[Material shown — start]

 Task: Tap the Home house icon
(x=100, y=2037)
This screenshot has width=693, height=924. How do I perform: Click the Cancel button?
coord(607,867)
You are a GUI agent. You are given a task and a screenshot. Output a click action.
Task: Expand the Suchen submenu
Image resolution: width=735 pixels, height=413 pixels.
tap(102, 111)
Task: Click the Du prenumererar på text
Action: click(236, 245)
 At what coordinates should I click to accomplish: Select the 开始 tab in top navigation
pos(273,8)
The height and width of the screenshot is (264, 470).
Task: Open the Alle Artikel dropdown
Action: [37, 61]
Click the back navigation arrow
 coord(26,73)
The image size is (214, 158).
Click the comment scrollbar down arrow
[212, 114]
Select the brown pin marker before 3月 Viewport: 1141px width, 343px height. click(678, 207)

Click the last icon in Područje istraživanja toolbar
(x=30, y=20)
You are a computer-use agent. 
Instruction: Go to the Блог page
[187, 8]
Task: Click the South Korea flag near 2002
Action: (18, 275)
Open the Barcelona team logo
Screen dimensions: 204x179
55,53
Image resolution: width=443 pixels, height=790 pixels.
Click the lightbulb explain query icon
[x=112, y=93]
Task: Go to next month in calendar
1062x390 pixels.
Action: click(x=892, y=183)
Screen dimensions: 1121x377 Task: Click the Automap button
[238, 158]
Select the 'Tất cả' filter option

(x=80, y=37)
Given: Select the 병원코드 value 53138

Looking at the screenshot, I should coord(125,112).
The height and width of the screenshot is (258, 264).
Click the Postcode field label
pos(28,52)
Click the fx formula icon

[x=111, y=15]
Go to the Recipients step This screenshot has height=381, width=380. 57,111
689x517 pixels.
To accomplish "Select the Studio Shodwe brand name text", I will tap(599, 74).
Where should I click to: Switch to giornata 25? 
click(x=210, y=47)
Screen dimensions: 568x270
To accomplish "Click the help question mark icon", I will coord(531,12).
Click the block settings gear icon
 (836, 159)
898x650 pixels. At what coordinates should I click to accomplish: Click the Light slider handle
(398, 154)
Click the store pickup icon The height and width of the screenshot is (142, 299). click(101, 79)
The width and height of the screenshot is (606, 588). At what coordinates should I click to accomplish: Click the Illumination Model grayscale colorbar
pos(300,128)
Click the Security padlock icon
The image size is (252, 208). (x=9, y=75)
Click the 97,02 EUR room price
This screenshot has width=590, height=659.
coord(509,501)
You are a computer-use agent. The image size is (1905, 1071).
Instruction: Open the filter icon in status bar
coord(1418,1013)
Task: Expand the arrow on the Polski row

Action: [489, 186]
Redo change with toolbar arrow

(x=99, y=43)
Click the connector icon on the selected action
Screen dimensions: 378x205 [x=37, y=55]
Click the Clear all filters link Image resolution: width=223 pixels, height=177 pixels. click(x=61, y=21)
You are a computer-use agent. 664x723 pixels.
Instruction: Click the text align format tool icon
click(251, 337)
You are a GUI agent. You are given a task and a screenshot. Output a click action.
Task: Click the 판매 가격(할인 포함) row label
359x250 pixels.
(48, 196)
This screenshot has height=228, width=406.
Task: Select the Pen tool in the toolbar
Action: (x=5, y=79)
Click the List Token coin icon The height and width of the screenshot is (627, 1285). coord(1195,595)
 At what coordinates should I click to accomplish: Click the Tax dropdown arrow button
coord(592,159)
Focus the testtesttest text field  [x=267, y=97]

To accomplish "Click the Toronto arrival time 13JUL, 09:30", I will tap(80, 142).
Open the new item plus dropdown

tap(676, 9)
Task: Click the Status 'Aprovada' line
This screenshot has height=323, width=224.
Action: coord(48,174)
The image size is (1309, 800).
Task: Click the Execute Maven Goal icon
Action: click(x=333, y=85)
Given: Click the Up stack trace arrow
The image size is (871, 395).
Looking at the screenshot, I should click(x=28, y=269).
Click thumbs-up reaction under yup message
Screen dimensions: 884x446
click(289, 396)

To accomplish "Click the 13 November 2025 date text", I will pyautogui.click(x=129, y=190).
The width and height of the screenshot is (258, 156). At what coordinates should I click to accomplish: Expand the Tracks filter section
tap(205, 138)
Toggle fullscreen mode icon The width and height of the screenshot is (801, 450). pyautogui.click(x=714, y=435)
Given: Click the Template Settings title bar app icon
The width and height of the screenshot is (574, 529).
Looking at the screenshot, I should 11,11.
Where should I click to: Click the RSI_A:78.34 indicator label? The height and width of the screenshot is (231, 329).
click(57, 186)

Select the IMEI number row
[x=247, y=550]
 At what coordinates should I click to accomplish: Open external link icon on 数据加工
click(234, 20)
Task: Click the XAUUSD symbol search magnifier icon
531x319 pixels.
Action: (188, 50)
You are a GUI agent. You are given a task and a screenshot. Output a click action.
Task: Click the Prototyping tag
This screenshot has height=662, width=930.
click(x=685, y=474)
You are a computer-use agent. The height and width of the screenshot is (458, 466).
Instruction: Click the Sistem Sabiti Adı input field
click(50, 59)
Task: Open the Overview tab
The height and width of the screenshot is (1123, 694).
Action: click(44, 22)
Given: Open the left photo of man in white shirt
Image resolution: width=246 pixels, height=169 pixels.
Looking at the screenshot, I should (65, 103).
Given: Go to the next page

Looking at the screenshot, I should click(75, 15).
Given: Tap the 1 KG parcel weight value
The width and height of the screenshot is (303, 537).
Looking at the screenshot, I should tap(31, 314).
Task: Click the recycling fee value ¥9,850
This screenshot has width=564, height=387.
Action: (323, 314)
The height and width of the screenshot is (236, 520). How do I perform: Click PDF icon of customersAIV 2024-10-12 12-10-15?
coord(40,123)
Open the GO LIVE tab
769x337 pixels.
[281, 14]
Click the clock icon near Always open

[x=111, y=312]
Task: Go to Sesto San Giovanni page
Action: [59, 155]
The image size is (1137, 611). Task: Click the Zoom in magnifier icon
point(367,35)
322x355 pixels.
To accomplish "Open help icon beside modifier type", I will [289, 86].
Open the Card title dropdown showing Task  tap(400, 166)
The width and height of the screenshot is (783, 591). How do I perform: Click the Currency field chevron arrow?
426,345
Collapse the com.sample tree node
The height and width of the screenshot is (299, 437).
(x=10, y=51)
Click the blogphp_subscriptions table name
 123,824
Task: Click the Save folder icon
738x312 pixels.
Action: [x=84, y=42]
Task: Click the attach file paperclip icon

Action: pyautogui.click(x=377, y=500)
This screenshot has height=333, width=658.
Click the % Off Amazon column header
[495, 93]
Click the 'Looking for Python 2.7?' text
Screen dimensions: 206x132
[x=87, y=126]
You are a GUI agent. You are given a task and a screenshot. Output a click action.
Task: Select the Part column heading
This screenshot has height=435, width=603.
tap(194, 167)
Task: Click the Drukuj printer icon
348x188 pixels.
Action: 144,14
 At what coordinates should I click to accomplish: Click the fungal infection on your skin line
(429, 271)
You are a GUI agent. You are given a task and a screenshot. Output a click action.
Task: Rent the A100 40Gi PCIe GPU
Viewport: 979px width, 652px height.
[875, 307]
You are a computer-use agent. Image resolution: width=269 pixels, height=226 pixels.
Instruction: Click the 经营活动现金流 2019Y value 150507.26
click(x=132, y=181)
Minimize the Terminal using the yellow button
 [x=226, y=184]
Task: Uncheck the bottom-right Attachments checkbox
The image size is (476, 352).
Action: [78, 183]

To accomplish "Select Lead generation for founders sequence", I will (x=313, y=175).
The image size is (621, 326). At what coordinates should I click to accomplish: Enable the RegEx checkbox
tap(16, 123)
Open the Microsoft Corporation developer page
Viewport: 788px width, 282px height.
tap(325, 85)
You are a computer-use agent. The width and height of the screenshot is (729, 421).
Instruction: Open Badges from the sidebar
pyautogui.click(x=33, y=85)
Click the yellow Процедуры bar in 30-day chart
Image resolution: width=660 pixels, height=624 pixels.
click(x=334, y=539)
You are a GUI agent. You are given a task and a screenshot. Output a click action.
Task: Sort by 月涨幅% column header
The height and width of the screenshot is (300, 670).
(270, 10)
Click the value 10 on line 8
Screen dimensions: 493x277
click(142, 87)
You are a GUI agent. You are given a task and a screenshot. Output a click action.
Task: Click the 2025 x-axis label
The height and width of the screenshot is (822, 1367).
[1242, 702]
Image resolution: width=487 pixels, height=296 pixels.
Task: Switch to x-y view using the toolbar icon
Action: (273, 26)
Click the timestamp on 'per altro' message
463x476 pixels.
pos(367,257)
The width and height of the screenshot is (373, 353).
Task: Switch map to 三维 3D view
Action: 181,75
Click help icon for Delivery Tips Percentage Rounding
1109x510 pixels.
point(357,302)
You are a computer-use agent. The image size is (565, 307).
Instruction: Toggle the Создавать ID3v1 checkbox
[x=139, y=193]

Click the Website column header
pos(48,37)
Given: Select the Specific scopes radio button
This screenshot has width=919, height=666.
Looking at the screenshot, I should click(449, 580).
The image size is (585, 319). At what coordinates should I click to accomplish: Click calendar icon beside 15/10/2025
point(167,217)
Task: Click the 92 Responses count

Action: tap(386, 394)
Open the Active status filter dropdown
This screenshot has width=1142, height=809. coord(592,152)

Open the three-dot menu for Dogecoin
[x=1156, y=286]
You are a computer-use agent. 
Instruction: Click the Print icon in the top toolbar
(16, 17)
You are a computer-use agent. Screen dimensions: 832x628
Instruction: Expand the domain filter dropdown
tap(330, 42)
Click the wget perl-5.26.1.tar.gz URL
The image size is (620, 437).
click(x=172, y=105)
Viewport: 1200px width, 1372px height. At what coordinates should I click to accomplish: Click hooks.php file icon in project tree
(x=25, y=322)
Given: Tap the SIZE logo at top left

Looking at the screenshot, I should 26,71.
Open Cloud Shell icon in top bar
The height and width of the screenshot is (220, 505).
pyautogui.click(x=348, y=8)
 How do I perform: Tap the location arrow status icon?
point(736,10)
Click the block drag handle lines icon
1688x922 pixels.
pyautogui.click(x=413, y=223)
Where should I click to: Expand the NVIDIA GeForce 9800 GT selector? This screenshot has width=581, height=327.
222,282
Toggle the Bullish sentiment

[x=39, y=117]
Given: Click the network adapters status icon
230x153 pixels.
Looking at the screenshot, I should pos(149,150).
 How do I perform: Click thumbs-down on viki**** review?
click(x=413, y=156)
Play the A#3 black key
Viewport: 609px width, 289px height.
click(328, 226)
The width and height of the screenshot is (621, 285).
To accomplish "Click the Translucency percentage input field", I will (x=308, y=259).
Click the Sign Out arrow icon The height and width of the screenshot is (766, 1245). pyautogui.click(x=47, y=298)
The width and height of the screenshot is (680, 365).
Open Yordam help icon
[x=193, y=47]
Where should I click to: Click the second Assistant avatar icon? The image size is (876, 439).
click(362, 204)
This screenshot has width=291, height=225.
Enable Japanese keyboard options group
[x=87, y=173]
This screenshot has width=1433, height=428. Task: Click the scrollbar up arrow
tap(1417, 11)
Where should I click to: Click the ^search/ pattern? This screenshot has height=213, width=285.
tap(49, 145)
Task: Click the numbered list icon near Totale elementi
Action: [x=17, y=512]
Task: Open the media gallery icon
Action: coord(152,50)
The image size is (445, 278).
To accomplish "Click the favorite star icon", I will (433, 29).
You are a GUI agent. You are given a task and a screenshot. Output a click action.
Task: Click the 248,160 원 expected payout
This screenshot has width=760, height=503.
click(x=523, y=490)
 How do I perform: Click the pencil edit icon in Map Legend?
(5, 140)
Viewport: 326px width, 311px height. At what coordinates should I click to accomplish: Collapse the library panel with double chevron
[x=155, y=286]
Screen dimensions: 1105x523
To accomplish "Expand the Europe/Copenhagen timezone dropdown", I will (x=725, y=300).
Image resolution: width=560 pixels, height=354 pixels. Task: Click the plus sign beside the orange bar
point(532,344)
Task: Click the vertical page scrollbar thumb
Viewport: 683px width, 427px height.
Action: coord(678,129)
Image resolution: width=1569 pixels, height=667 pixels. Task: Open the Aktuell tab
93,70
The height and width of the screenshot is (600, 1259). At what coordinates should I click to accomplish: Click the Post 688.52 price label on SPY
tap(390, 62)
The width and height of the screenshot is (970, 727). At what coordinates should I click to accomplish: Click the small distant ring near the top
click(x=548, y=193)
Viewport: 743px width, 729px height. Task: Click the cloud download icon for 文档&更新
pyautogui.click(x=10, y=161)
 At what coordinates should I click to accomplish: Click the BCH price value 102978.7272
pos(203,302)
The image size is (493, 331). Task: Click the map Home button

[Material shown — finish]

If a line of the records includes the string "message", copy it out.

_Written answer_.
Click thumbs-up reaction under yup message
Click the timestamp on 'per altro' message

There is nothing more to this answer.